PERUTA v. CALIFORNIA
SUPREME COURT OF THE UNITED STATES
EDWARD PERUTA, et al. v. CALIFORNIA, et al.
on petition for writ of certiorari to the united states court of appeals for the ninth circuit
The petition for a writ of certiorari is denied.
Justice Thomas, with whom Justice Gorsuch joins, dissenting from the denial of certiorari.
The Second Amendment to the Constitution guarantees that “the right of the people to keep and bear Arm[s] shall not be infringed.” At issue in this case is whether that guarantee protects the right to carry firearms in public for self-defense. Neither party disputes that the issue is one of national importance or that the courts of appeals have already weighed in extensively. I would therefore grant the petition for a writ of certiorari.
California generally prohibits the average citizen from carrying a firearm in public spaces, either openly or concealed. With a few limited exceptions, the State prohibits open carry altogether. Cal. Penal Code Ann. §§25850, 26350 (West 2012). It proscribes concealed carry unless a resident obtains a license by showing “good cause,” among other criteria, §§26150, 26155, and it authorizes counties to set rules for when an applicant has shown good cause, §26160.

Set of tasks:
- 1) Reproduce the passage from the Peruta dissent, starting at "on petition for" and ending at "writ of certiorari.".
- 2) Answer these questions from the Peruta dissent:
(a) Which justice joins Justice Thomas in dissenting from the denial of certiorari?
(b) What must a California resident show, among other criteria, to obtain a license for concealed carry?
(c) Which sections of the California Penal Code are cited for the prohibition on open carry?

Items:
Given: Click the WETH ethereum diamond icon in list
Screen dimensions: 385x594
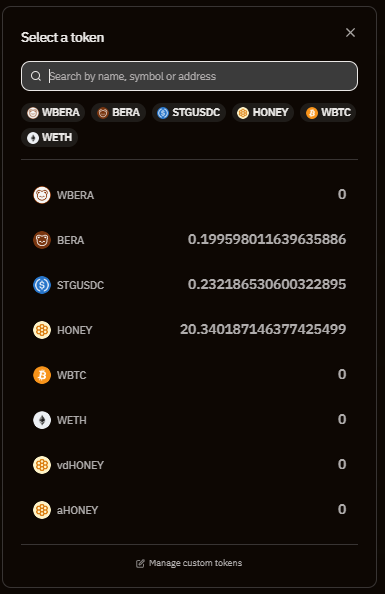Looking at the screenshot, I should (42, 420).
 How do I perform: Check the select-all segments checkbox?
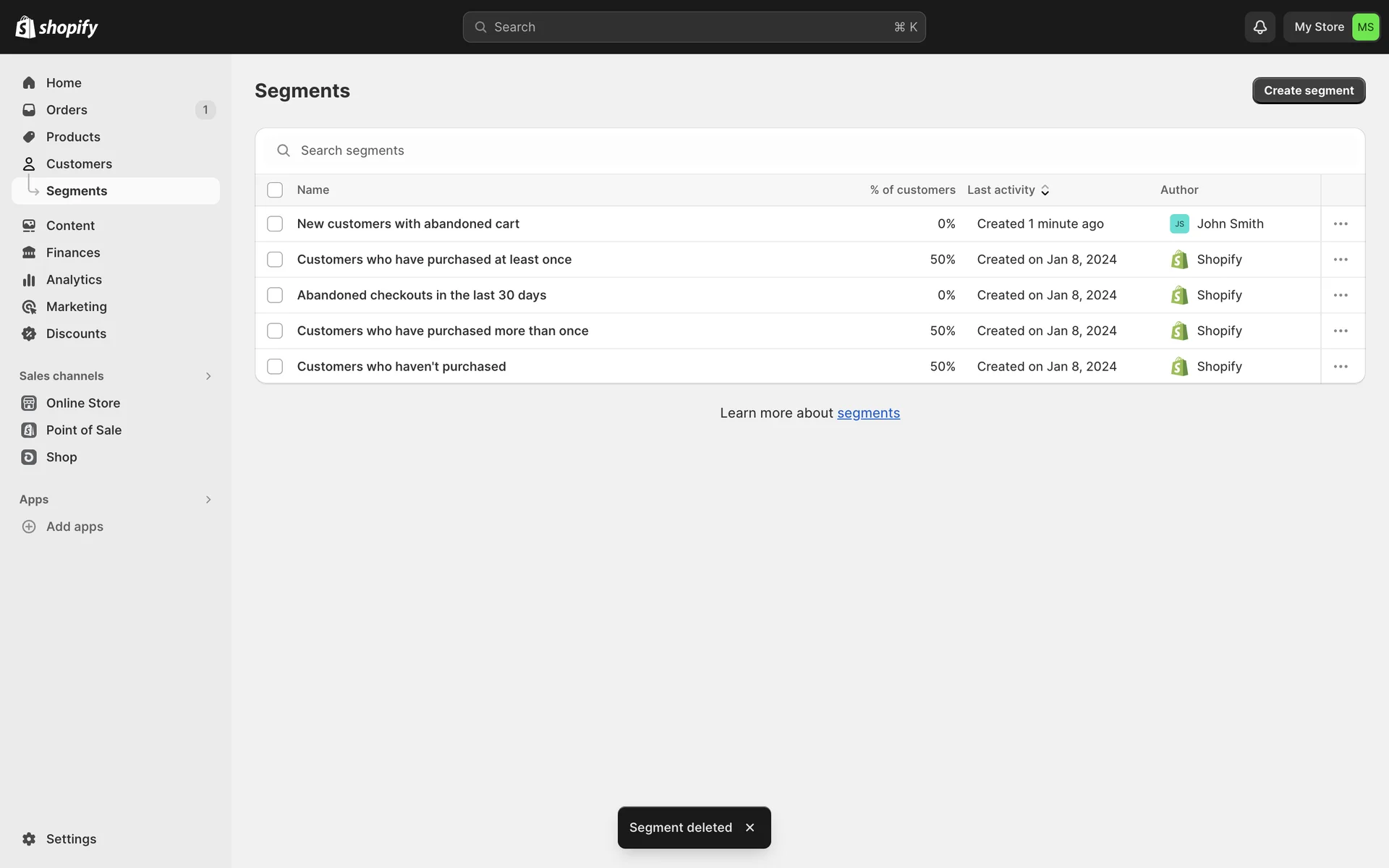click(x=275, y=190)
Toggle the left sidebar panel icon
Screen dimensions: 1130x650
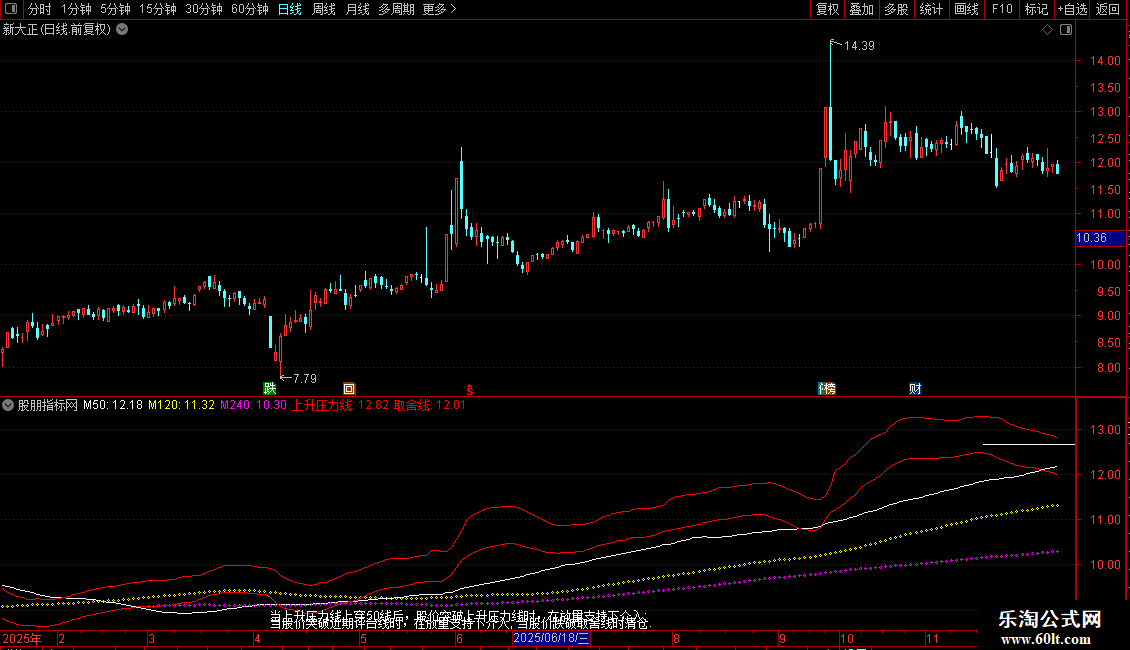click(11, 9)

Solved problems:
- 1)
on petition for writ of certiorari to the united states court of appeals for the ninth circuit
The petition for a writ of certiorari is denied.
Justice Thomas, with whom Justice Gorsuch joins, dissenting from the denial of certiorari.
The Second Amendment to the Constitution guarantees that “the right of the people to keep and bear Arm[s] shall not be infringed.” At issue in this case is whether that guarantee protects the right to carry firearms in public for self-defense. Neither party disputes that the issue is one of national importance or that the courts of appeals have already weighed in extensively. I would therefore grant the petition for a writ of certiorari.

- 2)
(a) Justice Gorsuch
(b) "Good cause"
(c) §§25850 and 26350